- Your task:
Rewrite every item below, replacing "computer-use agent" with "desktop assistant" and leaving everything else unchanged.

- Items:
--- Start ---
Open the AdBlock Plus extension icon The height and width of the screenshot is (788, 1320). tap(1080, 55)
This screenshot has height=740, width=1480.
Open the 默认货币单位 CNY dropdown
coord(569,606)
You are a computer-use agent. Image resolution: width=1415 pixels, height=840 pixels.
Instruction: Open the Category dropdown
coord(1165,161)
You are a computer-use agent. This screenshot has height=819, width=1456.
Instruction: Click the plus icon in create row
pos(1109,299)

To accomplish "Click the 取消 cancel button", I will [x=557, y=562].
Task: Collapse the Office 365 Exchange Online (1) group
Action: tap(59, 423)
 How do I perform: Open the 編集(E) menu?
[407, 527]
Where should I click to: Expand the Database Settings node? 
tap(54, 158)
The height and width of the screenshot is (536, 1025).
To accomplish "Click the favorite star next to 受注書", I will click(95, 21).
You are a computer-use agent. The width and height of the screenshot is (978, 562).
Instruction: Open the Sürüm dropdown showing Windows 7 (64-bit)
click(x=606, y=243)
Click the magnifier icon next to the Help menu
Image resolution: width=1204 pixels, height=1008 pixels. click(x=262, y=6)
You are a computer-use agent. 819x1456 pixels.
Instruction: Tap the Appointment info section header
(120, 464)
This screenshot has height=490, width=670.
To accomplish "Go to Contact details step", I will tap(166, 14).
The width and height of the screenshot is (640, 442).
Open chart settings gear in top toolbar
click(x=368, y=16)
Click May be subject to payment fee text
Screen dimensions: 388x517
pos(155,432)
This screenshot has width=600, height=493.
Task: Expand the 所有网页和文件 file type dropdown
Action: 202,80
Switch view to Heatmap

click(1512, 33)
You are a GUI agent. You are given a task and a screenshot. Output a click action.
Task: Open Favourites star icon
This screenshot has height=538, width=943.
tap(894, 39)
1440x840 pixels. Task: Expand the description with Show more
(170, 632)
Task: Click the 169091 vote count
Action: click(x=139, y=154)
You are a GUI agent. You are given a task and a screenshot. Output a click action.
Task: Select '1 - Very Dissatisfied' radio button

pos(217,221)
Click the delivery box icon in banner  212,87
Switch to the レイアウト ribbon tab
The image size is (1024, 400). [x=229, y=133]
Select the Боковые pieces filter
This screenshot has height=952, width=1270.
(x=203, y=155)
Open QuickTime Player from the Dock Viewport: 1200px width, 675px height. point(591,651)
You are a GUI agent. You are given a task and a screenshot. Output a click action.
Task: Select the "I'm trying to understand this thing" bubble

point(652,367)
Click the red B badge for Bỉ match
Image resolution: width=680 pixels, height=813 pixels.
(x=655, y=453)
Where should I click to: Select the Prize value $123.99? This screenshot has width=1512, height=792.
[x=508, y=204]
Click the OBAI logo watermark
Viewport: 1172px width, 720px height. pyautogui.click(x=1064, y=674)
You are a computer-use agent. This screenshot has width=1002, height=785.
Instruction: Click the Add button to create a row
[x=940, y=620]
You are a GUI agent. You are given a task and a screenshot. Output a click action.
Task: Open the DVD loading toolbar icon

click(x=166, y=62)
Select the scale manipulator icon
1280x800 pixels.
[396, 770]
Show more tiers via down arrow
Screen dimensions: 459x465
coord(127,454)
--- End ---
- Exercise result:
Open the AdBlock Plus extension icon The height and width of the screenshot is (788, 1320). tap(1080, 55)
This screenshot has height=740, width=1480.
Open the 默认货币单位 CNY dropdown
coord(569,606)
You are a desktop assistant. Image resolution: width=1415 pixels, height=840 pixels.
Instruction: Open the Category dropdown
coord(1165,161)
You are a desktop assistant. This screenshot has height=819, width=1456.
Instruction: Click the plus icon in create row
pos(1109,299)

To accomplish "Click the 取消 cancel button", I will [x=557, y=562].
Task: Collapse the Office 365 Exchange Online (1) group
Action: tap(59, 423)
 How do I perform: Open the 編集(E) menu?
[407, 527]
Where should I click to: Expand the Database Settings node? 
tap(54, 158)
The height and width of the screenshot is (536, 1025).
To accomplish "Click the favorite star next to 受注書", I will click(95, 21).
You are a desktop assistant. The width and height of the screenshot is (978, 562).
Instruction: Open the Sürüm dropdown showing Windows 7 (64-bit)
click(x=606, y=243)
Click the magnifier icon next to the Help menu
Image resolution: width=1204 pixels, height=1008 pixels. click(x=262, y=6)
You are a desktop assistant. 819x1456 pixels.
Instruction: Tap the Appointment info section header
(120, 464)
This screenshot has height=490, width=670.
To accomplish "Go to Contact details step", I will tap(166, 14).
The width and height of the screenshot is (640, 442).
Open chart settings gear in top toolbar
click(x=368, y=16)
Click May be subject to payment fee text
Screen dimensions: 388x517
pos(155,432)
This screenshot has width=600, height=493.
Task: Expand the 所有网页和文件 file type dropdown
Action: 202,80
Switch view to Heatmap

click(1512, 33)
You are a GUI agent. You are given a task and a screenshot. Output a click action.
Task: Open Favourites star icon
This screenshot has height=538, width=943.
tap(894, 39)
1440x840 pixels. Task: Expand the description with Show more
(170, 632)
Task: Click the 169091 vote count
Action: click(x=139, y=154)
You are a GUI agent. You are given a task and a screenshot. Output a click action.
Task: Select '1 - Very Dissatisfied' radio button

pos(217,221)
Click the delivery box icon in banner  212,87
Switch to the レイアウト ribbon tab
The image size is (1024, 400). [x=229, y=133]
Select the Боковые pieces filter
This screenshot has height=952, width=1270.
(x=203, y=155)
Open QuickTime Player from the Dock Viewport: 1200px width, 675px height. point(591,651)
You are a GUI agent. You are given a task and a screenshot. Output a click action.
Task: Select the "I'm trying to understand this thing" bubble

point(652,367)
Click the red B badge for Bỉ match
Image resolution: width=680 pixels, height=813 pixels.
(x=655, y=453)
Where should I click to: Select the Prize value $123.99? This screenshot has width=1512, height=792.
[x=508, y=204]
Click the OBAI logo watermark
Viewport: 1172px width, 720px height. pyautogui.click(x=1064, y=674)
You are a desktop assistant. This screenshot has width=1002, height=785.
Instruction: Click the Add button to create a row
[x=940, y=620]
You are a GUI agent. You are given a task and a screenshot. Output a click action.
Task: Open the DVD loading toolbar icon

click(x=166, y=62)
Select the scale manipulator icon
1280x800 pixels.
[396, 770]
Show more tiers via down arrow
Screen dimensions: 459x465
coord(127,454)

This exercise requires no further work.